The transition probabilities are ($n$ is the sink state)
$$P(X_{i+1} = 1 \mid X_i = 0) = 1;$$ $$P(X_{i+1} = j+1 \mid X_i = j) > 0.5, \quad P(X_{i+1} = j-1 \mid X_i = j) < 0.5 \quad (1 \le j \le n-1).$$
Consider the following Markov Chain (denoted $Y$) $Y_0, Y_1, Y_2, \ldots$: $$Y_0 = X_0;$$ $$P(Y_{i+1} = 1 \mid Y_i = 0) = 1;$$ $$P(Y_{i+1} = j+1 \mid Y_i = j) = 0.5, \quad P(Y_{i+1} = j-1 \mid Y_i = j) = 0.5 \quad (1 \le j \le n-1).$$
It seems quite intuitive that
$P:$ The expected time to reach $n$ starting from any state is larger for $Y$ than for $X$.
In this sense, the process $Y$ can be regarded as a pessimistic version of $X$ because $X_i$ which increases at the next step with probability $> 0.5$ in $X$ now increases with probability exactly 0.5 in $Y$.
My question is
How to prove the intuitive proposition $P$?
I was hinted to use some techniques like coupling of Markov Chains. But I don't know how.
Note: The problem is adapted from "A Randomized Algorithm for 2-Satisfiability" in Section 7.1.1 of the book "Probability and Computing: Randomized Algorithms and Probabilistic Analysis" by Eli Upfal et al. (2005)

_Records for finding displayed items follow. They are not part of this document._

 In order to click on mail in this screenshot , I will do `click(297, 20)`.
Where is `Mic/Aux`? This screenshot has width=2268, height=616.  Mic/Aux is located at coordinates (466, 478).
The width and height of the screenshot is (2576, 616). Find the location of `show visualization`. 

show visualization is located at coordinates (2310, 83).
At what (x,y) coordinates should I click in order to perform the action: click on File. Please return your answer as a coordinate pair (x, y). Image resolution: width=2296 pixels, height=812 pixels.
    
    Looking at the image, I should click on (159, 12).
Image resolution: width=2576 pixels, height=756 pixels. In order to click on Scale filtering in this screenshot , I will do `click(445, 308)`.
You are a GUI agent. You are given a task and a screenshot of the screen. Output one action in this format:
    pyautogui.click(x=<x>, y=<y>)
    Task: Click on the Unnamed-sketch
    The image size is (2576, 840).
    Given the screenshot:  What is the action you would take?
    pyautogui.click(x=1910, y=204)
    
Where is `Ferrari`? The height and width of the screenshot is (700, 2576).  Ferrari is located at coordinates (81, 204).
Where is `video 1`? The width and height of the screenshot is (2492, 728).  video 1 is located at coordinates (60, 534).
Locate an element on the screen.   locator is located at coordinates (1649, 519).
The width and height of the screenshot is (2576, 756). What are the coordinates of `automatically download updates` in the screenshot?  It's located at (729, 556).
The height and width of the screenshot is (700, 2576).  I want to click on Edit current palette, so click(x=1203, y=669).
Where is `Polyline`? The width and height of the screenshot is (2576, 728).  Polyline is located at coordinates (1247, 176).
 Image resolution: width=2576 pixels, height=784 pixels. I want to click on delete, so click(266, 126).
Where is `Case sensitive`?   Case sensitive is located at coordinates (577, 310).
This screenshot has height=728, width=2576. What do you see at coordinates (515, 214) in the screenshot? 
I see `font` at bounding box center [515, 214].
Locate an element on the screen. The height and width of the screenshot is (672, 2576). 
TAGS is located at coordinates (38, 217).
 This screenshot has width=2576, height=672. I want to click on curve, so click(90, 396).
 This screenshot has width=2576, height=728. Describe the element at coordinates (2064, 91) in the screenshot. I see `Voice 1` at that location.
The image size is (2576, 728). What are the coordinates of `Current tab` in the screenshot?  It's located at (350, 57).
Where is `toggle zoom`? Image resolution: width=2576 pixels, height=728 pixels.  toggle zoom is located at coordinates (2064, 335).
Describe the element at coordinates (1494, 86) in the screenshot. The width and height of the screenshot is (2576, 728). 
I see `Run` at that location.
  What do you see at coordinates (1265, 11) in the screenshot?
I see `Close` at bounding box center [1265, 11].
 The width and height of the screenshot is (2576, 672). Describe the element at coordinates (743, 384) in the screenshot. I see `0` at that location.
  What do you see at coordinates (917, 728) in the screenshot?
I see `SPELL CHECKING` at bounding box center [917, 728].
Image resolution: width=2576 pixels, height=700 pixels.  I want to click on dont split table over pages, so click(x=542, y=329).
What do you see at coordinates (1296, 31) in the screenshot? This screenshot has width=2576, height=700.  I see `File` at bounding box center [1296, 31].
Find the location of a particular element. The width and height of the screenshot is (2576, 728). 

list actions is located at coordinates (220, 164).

If we allow $k_i$ to represent the expected number of steps required to reach node $n$ from node $i$ we can summarize this problem with a system of equations. In general: $$k_i = 1 + \sum_{j\neq i}p_{i,j}k_j$$ So for this problem $$k_n = 0, k_0 = 1 + k_1 $$$$k_i = 1 + (1-p_i)k_{i-1} + p_ik_{i+1}$$ where $i\in\{1,...,n-1\}$ and $p_i = p_{i,i+1}$. Notice that $k_0 = k_1+1$ and $$k_1 = 1 + (1-p_1)k_0 + p_1k_2 = 1 + (1-p_1)(1+k_1) + p_1k_2$$ $$\implies k_0 = k_1 + 1= \frac2{p_1} + k_2$$ So $k_0 > k_1 > k_2$. Further, if we assume that $k_{i-1} > k_i$ we can show that: $$k_i = 1 + (1-p_i)k_{i-1} + p_ik_{i+1}\implies k_i > 1 + (1-p_i)k_i + p_ik_{i+1}$$ $$\implies k_i > \frac1{p_i} + k_{i+1} > k_{i+1} \implies k_i - k_{i+1} > \frac1{p_i}$$
Now, consider $b_i$ which is similar to $k_i$ but $p_i = \frac12$ for all $i$. Then $b_i \geq 2 + b_{i+1}$
Because of this, and the fact that $b_n=k_n = 0$ $$b_0 - k_0 = \sum_{j=0}^{n-1}(b_j - b_{j+1}) + b_n - \sum_{j=0}^{n-1}(k_j - k_{j+1}) - k_n$$ $$b_0 - k_0 \geq 2(n) - \sum_{j=0}^{n-1}\frac{1}{p_i}> 2n - 2n = 0$$ So $b_0 > k_0$. In fact a similar argument can be made for all $b_i - k_i$.